GIVEN PROBLEM: Rewrite the listing below with "logo" changed to "emblem" and everything else left unchanged. Leave the pictures out of your answer.

[Rows showing where targets appear]

◆ ◆ ◆ ◆ ◆

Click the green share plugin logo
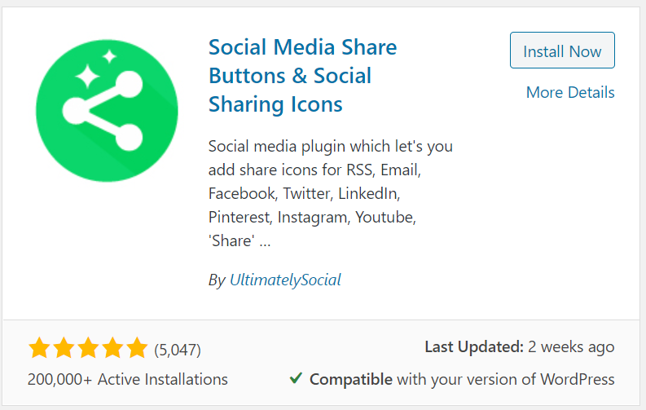The height and width of the screenshot is (410, 646). [x=107, y=110]
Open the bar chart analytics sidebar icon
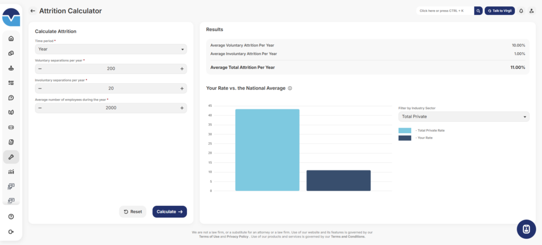 point(11,171)
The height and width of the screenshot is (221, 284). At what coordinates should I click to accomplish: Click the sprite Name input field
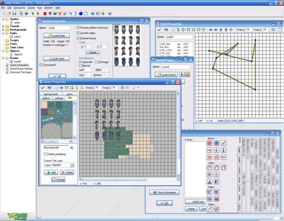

◆ ◆ ◆ ◆ ◆

COMPLETED TASK:
Click the green share plugin emblem
The height and width of the screenshot is (410, 646). [x=107, y=110]
Open the bar chart analytics sidebar icon
 point(11,171)
The height and width of the screenshot is (221, 284). At what coordinates should I click to accomplish: Click the sprite Name input field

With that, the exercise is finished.